[Saved data entries]
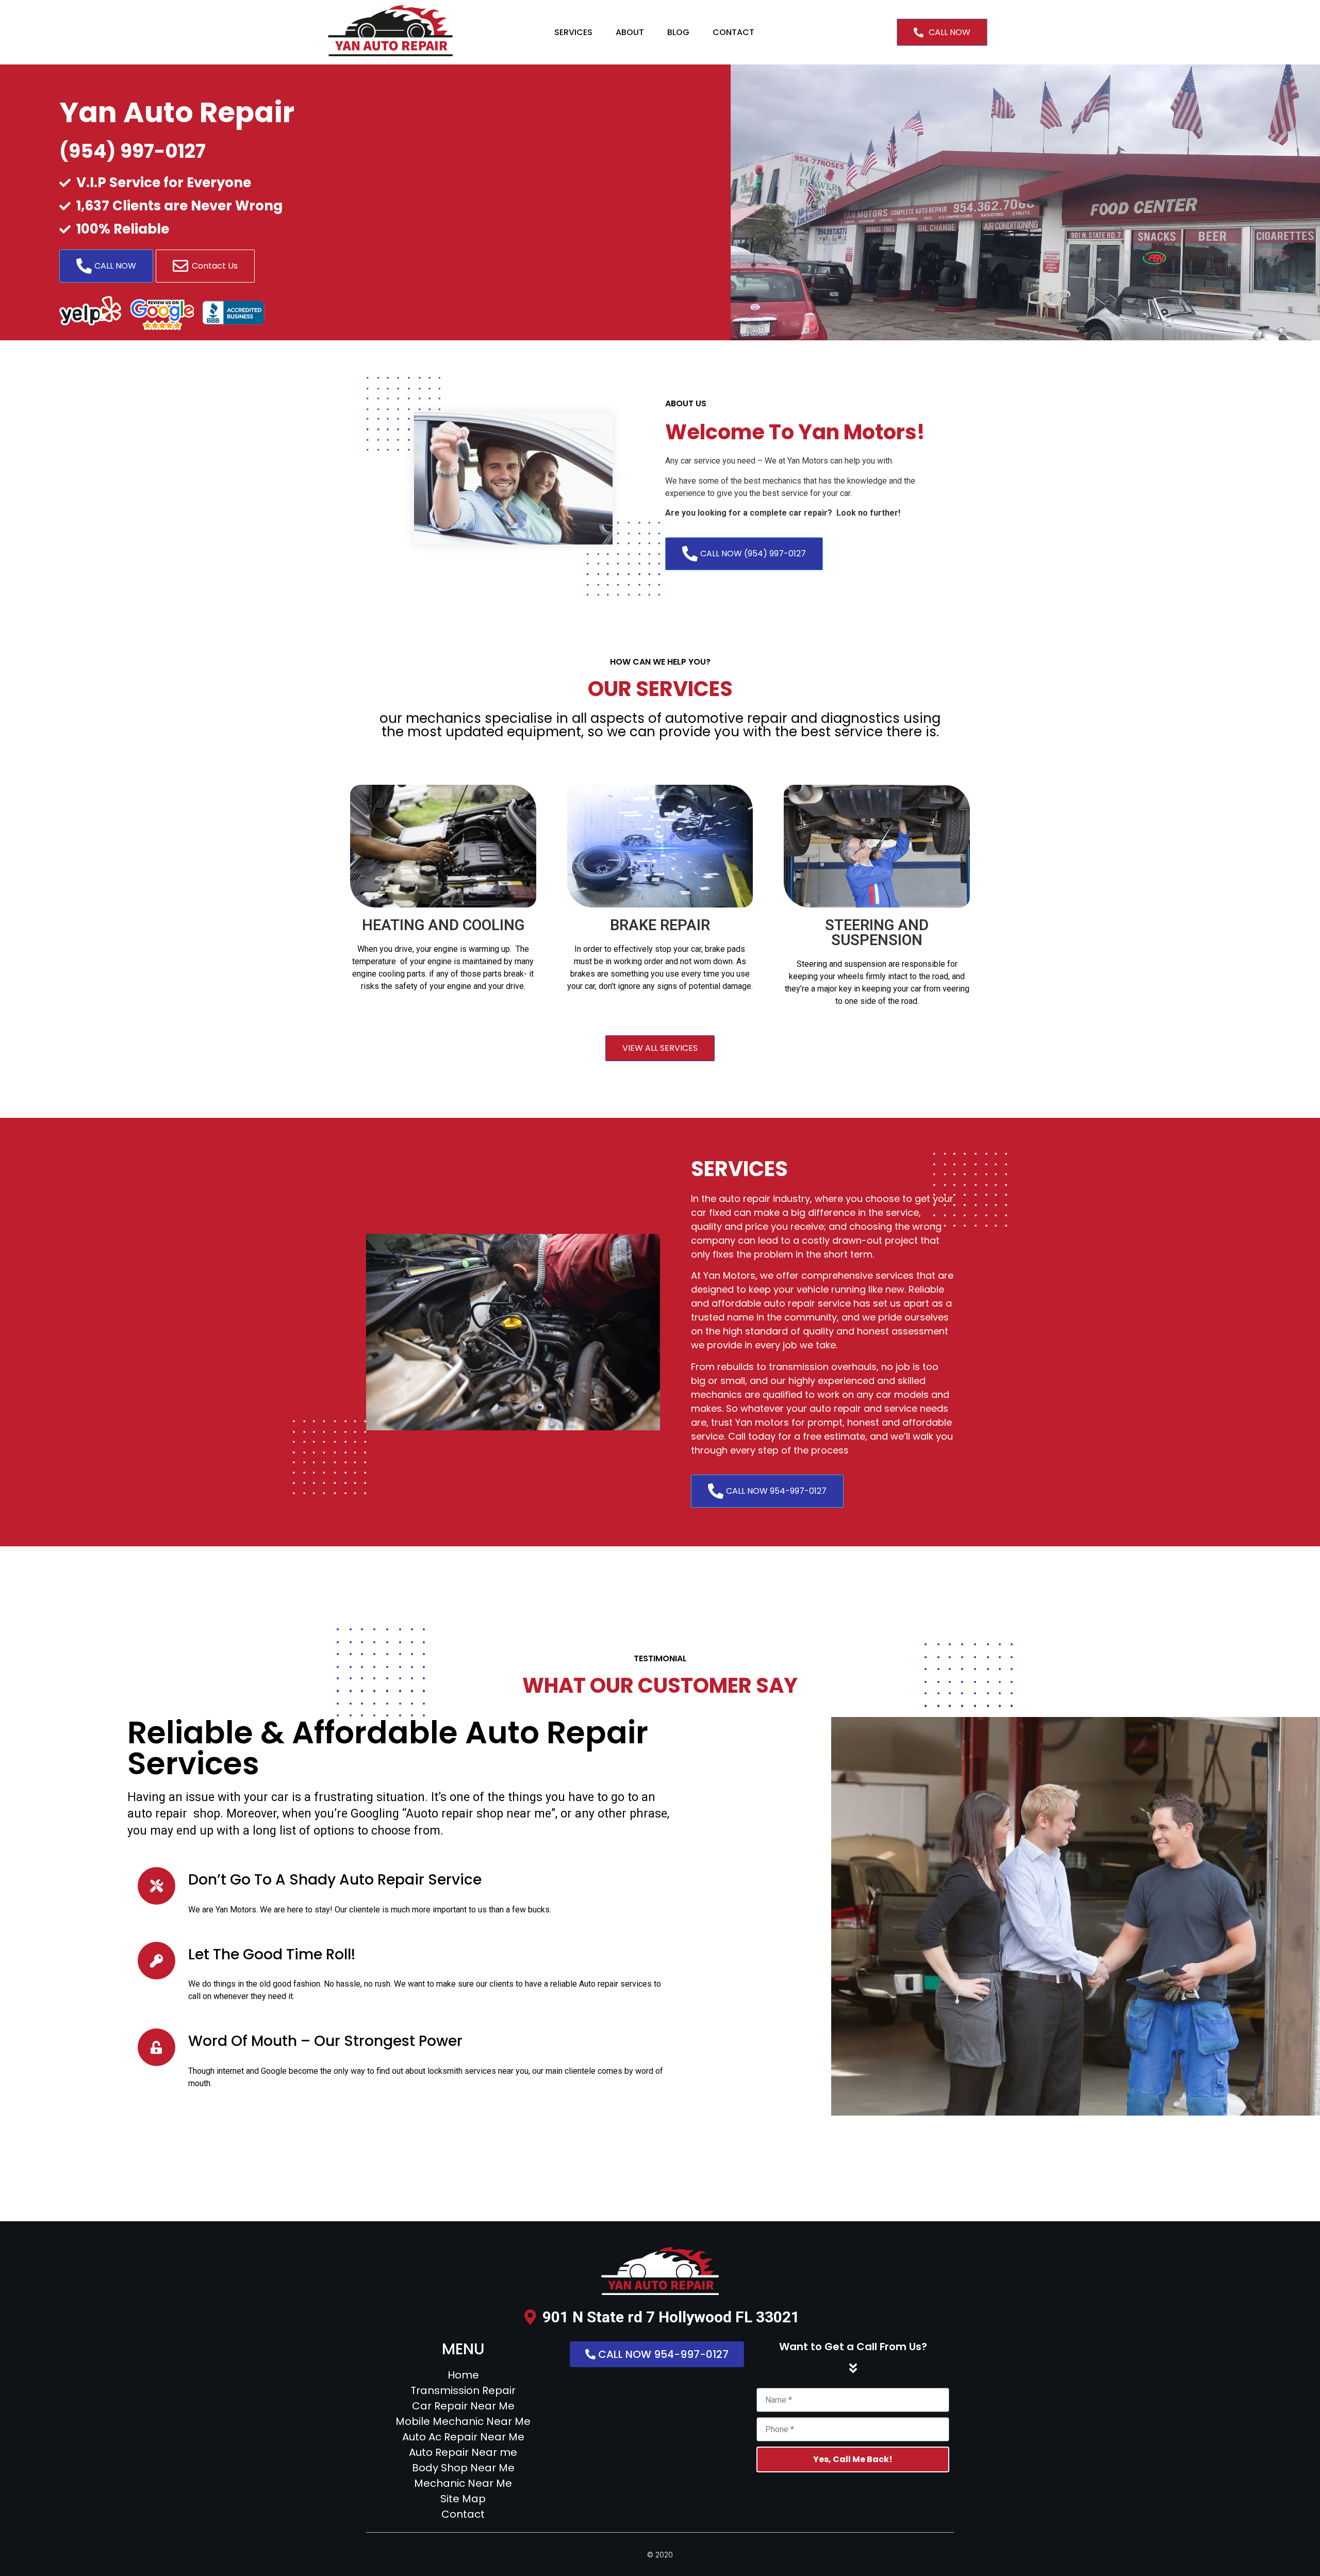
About (630, 32)
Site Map (463, 2498)
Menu (463, 2349)
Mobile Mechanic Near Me (463, 2421)
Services (573, 32)
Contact (733, 32)
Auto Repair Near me (463, 2452)
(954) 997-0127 (132, 151)
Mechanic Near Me (463, 2483)
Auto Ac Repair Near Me (463, 2437)
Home (463, 2375)
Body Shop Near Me (463, 2468)
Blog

» Task objective: Every line above that includes the word "Mechanic" should be listed.

» Task result:
Mobile Mechanic Near Me (463, 2421)
Mechanic Near Me (463, 2483)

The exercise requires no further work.